The par 34 referred to reflects the email comment in (iii) above though with the additional observation:
"Obviously, we will not pursue recovery for both amounts of tax, penalty and 170AA interest/general interest charge involved with the two $19,950,088 adjustments."
The "Reasons" went on to consider the making of a compensating adjustment under s 177F(3) if a Part IVA assessment was issued for the full amount of $82,950,088 even though the First Amended Assessment included the $19,950,088. It noted:
"The Panel recommended that the Part IVA assessment should be made on the full amount of $82,950,088 and, depending on the ultimate outcome of the Division 19A issue, a compensating adjustment can be made if necessary. No doubt, the Panel came to this decision to protect the Revenue.
If, as I recommend, an amended assessment issues including an amount under Part IVA of $82,950,088, then obviously we would only pursue payment of the tax, penalty and 170AA interest/general interest charge involved with one of the two $19,950,088 adjustments. Futuris has already paid half of the tax, penalty and 170AA interest/general interest charge involved with the $19,950,088 Division 19A adjustment. The Division 19A amended assessment is currently subject to appeal…"
20 (v) Comments reflecting those in the above "Reasons" were repeated in a document entitled "ATO Final Audit Report" with the following recommendations being made that the Commissioner:
"(a) determine under subsection 177F(1) that $82,950,090 be included in the assessable income of Futuris for the 1998 year of income;
(b) determine under subsection 177F(2) that $82,950,090 be deemed to be included in the assessable income of Futuris for the 1998 year of income under subsection 160ZO(1); and
(c) at this stage does not determine under subsection 177F(3) that any compensating adjustments be made to the assessable income of Futuris for the 1998 year of income - any such determination/s should be made when the Part IVA and Division 19A matters have been finalised."
21 (vi) The Reasons for Decision for the s 177F determination to cancel the tax benefit obtained by Futuris in connection with the disposal of the Walshville shares, stated:
"10. In the present case I am satisfied that Futuris has obtained a tax benefit in connection with the scheme, namely an amount ($82,950,088) not included in its assessable income of the 1998 year of income where that amount would have been included, or might reasonably be expected to have been included, in the assessable income of Futuris of that year of income if the scheme had not been entered into or carried out (refer paragraph 177C(1)(a)). …

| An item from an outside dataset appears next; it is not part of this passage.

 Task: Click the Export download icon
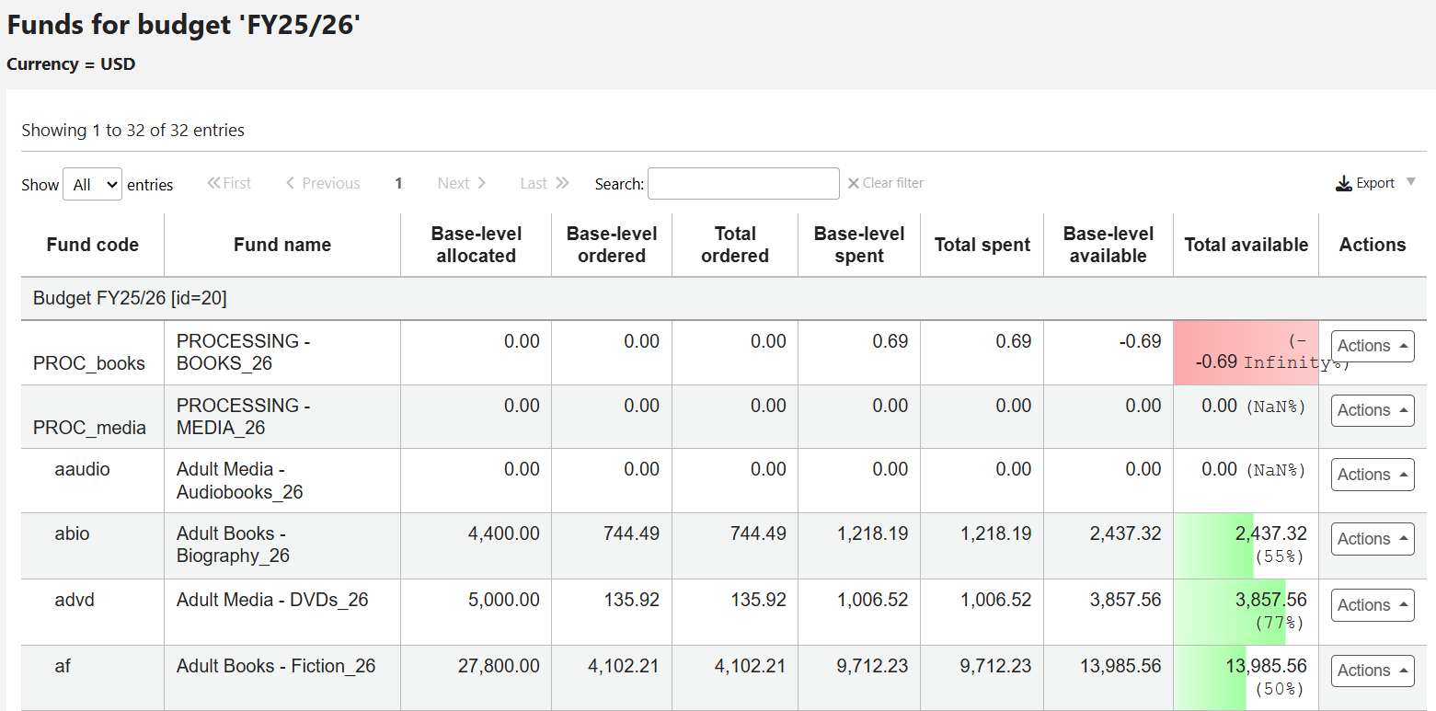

11. I am aware that an amended assessment increasing the assessable income of Futuris of $19,950,088 has been raised under Division 19A ITAA 1936. I also note that the amended assessment is currently the subject of litigation. However, in my opinion this does not alter the fact that the tax benefit obtained by Futuris under the scheme is $82,950,088."
22 (vii) On 20 September 2004, a Deputy Commissioner of Taxation wrote to Futuris advising it that:
"… we will not seek payment of any of the primary tax, tax shortfall penalty and interest and general interest charge payable under subsection 170AA(1) in respect of $19,950,088 of the Part IVA adjustment until the litigation relating to the Division 19A issue is finalised."